Richie and Amanda Gorman are taking some time out with their daughters, Caitlin and Amanda, both aged under five.
As a family, they know all about the swings and roundabouts of bailout Ireland.
During the Celtic Tiger bubble years - even with eating out all the time - they had around 1,200 euros to spare at the end of each month.
Now with children, and with Mandy an unemployed office administrator, they struggle to pay their rent and bills.
"Who ever shouts loudest gets paid," said Richie Gorman.
"There has been a lot of times over the last three years that I've had to miss a meal, Mandy has had to miss a meal so there's food for the kids the next day. That's a wake-up call and regularly we had to do that."
The couple, who are in their 30s, have had enough of Ireland.
Richie, an electrician for the last 15 years, has got a job in Fort St John in British Columbia in Canada.
And next month the family are moving there, with Mandy hoping to get an IT qualification.
She said: "I'm not looking for a lot. Just to be able to have fun and relax and not to have to think every second about money.
"How much is in my wallet? How much is in the bank? Just to stop the stress is all I'm looking for."
Three hours drive away and strong winds are catching the roof of Seamus Sherlock's shed as the separated father-of-five feeds his cows.
Unlike Richie and Mandy, he has got what he is looking for - a deal with his bank which he owes between 200,000 and 300,000 euros.
Last year when I visited his 50-acre farm, his friends and neighbours had barricades around his property to prevent his bank taking over the farm and his family home, which has no central heating.
But now, after almost a year-long stand-off, the two sides have reached an agreement.
The barricades around his property have now been removed.
"From day one we always wanted to pay our way," he said.
"We do not expect, nor should anyone expect, something for nothing. We borrowed and we wanted to pay it back. We just needed finances to be re-arranged because we had lost our income.
"All I want to do is give people hope that that they can stay on their farms, or in their homes, if they make an effort to pay their way."
Paying one's way has been the story of the Republic for the last three bailout years, both for individuals, and the bankrupt state.
On Sunday, the bailout officially ends.
But for Mandy and Richie Gorman, who are voting with their feet and emigrating, they expect nothing will change.
"The government now are pleasing Europe and the bond-holders, they're pleasing the banks, but they're destroying the people like us who can save the country," Mr Gorman said.
"We're being pushed out of this country just for the banks and just for Europe.
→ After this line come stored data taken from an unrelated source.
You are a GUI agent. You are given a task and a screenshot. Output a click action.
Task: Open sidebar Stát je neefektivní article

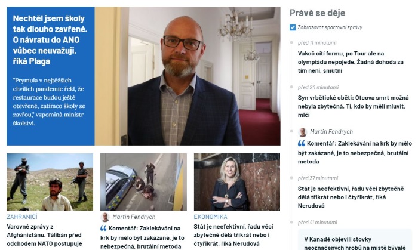[x=351, y=197]
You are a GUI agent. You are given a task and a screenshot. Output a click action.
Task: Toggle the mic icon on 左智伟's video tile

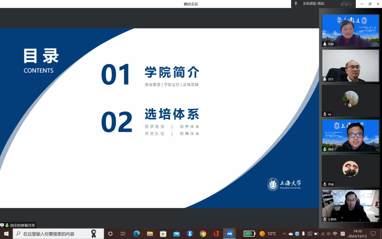click(x=325, y=219)
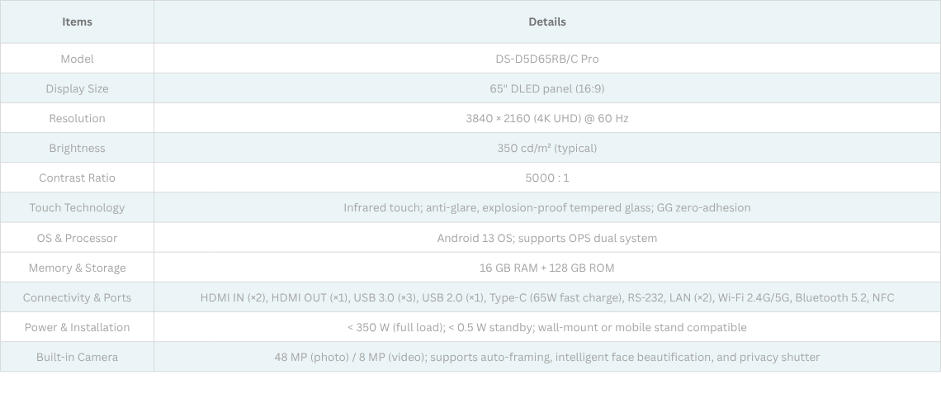Click the 3840 × 2160 resolution value
Screen dimensions: 941x413
coord(546,118)
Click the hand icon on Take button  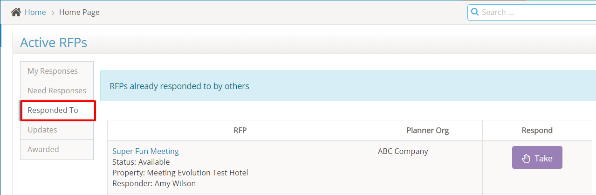point(526,158)
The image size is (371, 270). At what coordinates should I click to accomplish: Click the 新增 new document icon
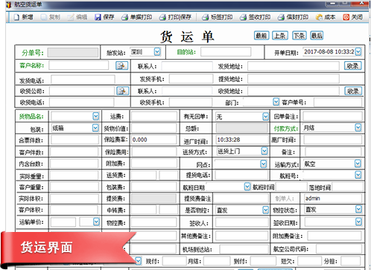point(17,17)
It's definitely not right."
His wife, Mandy, agreed: "I don't think it will mean any difference for us. Things are just getting harder and I don't see how that's going to change. It's not going to happen."
Back in County Limerick, near the border with Kerry, Seamus Sherlock, like the Gormans, worries about the effects of the recession on issues like the growing rate of suicide.
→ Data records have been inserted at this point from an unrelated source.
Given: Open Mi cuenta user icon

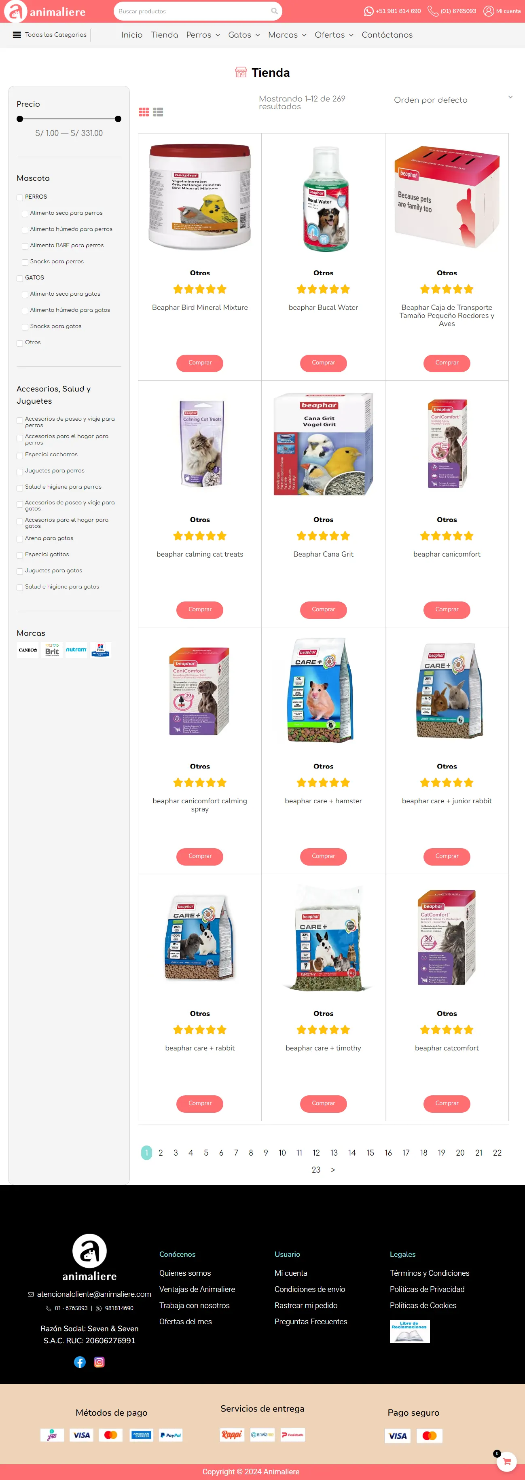Looking at the screenshot, I should coord(488,11).
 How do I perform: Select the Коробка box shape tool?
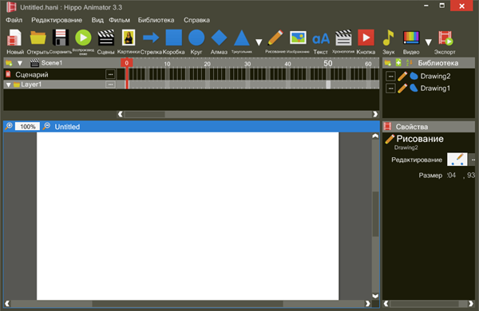[x=173, y=42]

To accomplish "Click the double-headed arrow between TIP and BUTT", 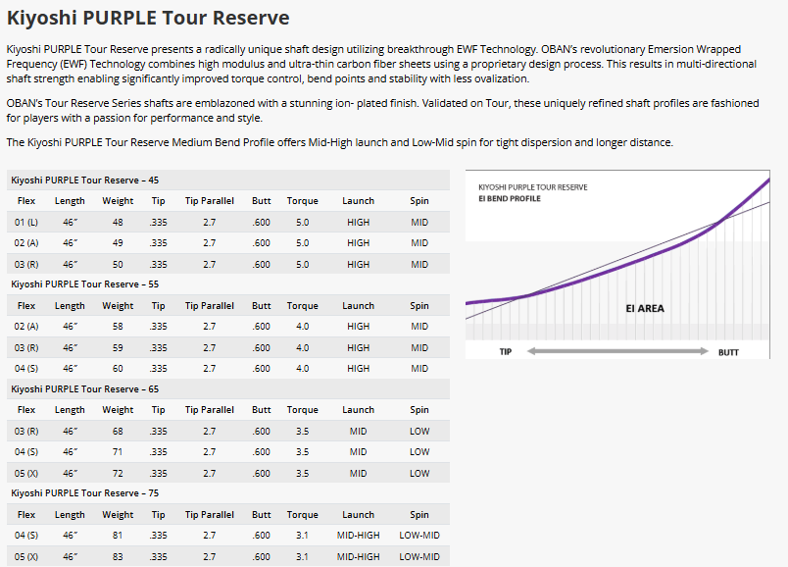I will (x=616, y=351).
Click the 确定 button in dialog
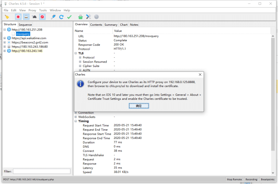278x184 pixels. click(139, 106)
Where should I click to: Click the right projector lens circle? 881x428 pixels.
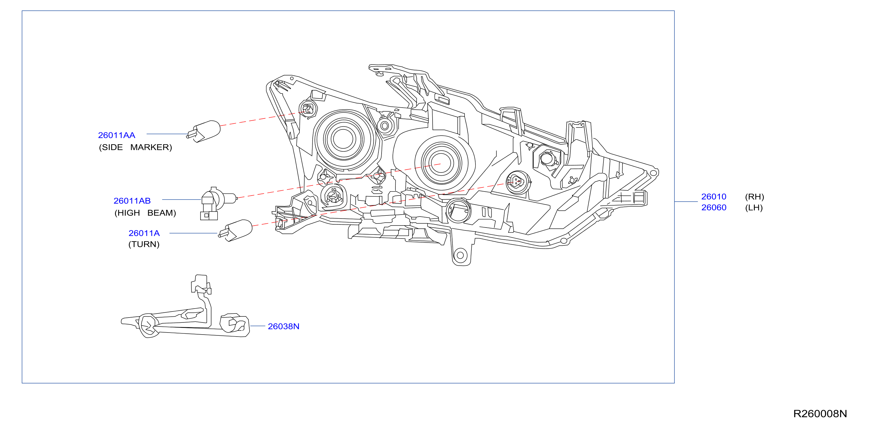(x=441, y=163)
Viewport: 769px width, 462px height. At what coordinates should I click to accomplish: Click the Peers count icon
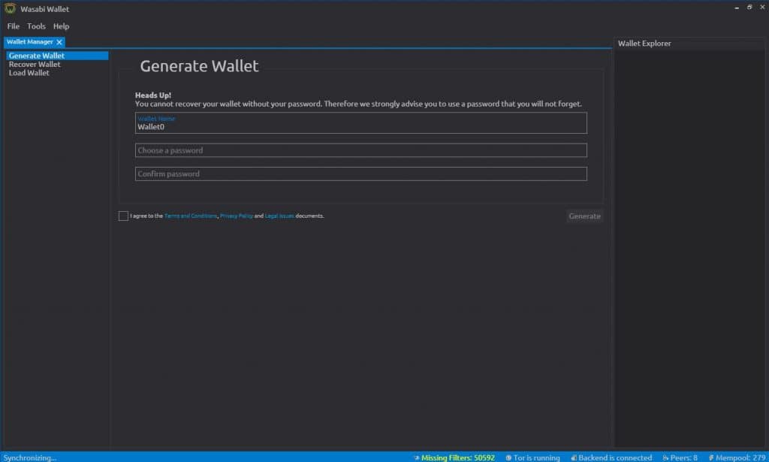tap(665, 457)
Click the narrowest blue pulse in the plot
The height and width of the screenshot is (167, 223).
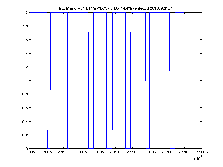(68, 80)
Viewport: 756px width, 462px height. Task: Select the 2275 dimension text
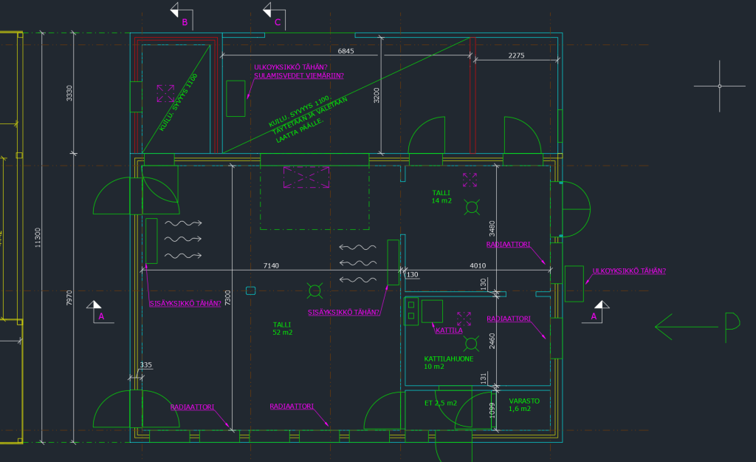tap(516, 56)
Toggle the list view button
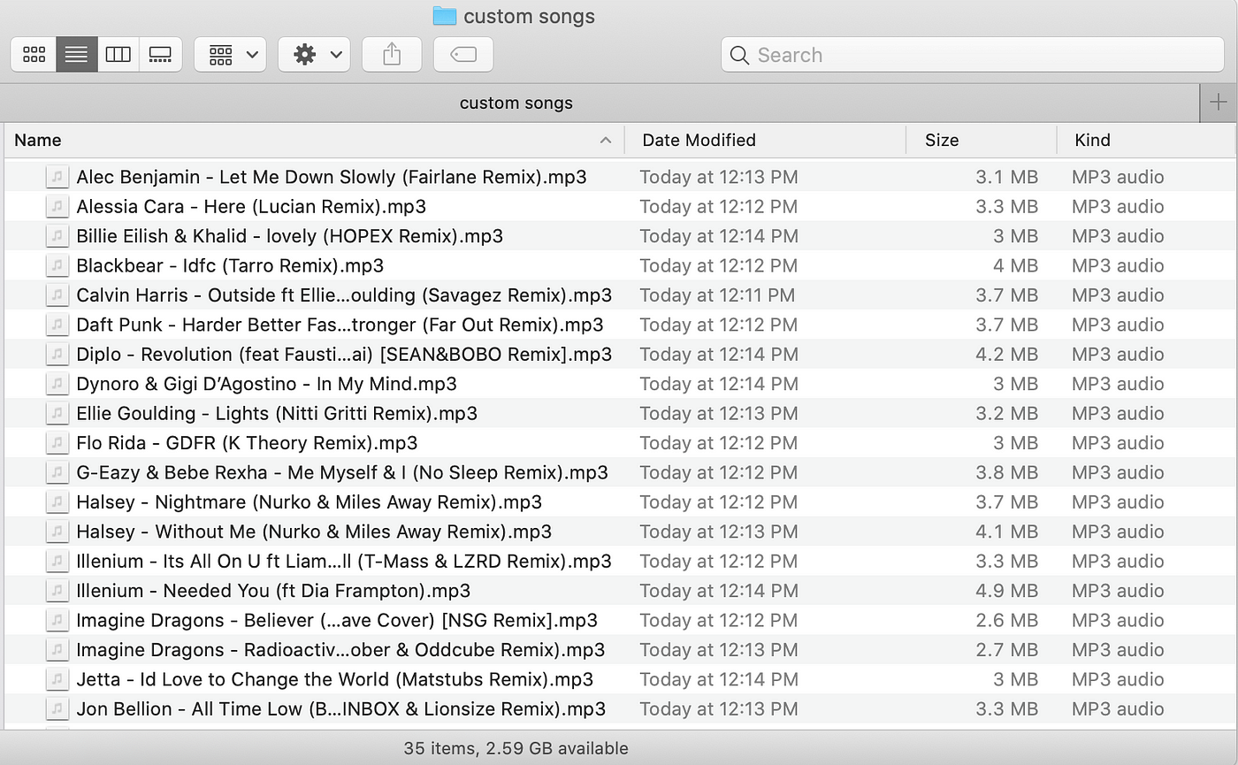The height and width of the screenshot is (765, 1238). [76, 54]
And while he is cynical about the EU-IMF bailout ending on Sunday he is slightly more optimistic about the long-term.
"It's a nice news story. It's a good spin story for the government," he said.
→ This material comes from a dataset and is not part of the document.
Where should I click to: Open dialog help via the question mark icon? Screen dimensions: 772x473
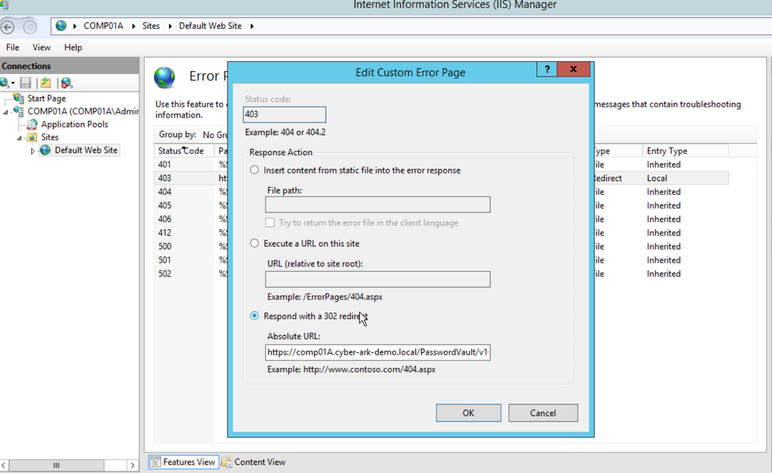546,69
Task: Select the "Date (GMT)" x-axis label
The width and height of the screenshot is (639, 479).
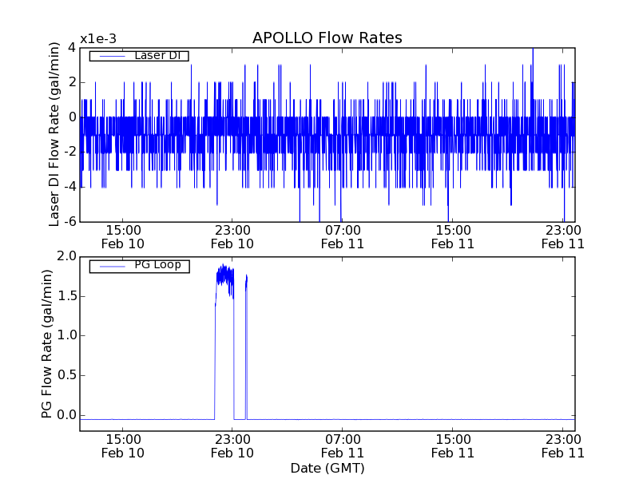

"But we all know, in reality, we will not have our sovereignty back on December 15th.
"It will be years down the road. But if we all work together, we can get it back in time and we can put this country back on the map."
It is to other places on the map that families like the Gormans are and have been emigrating during the recession.
They, like others, do not know when, or if, they will return home permanently.
It is another price paid, the human cost, of an economic failure.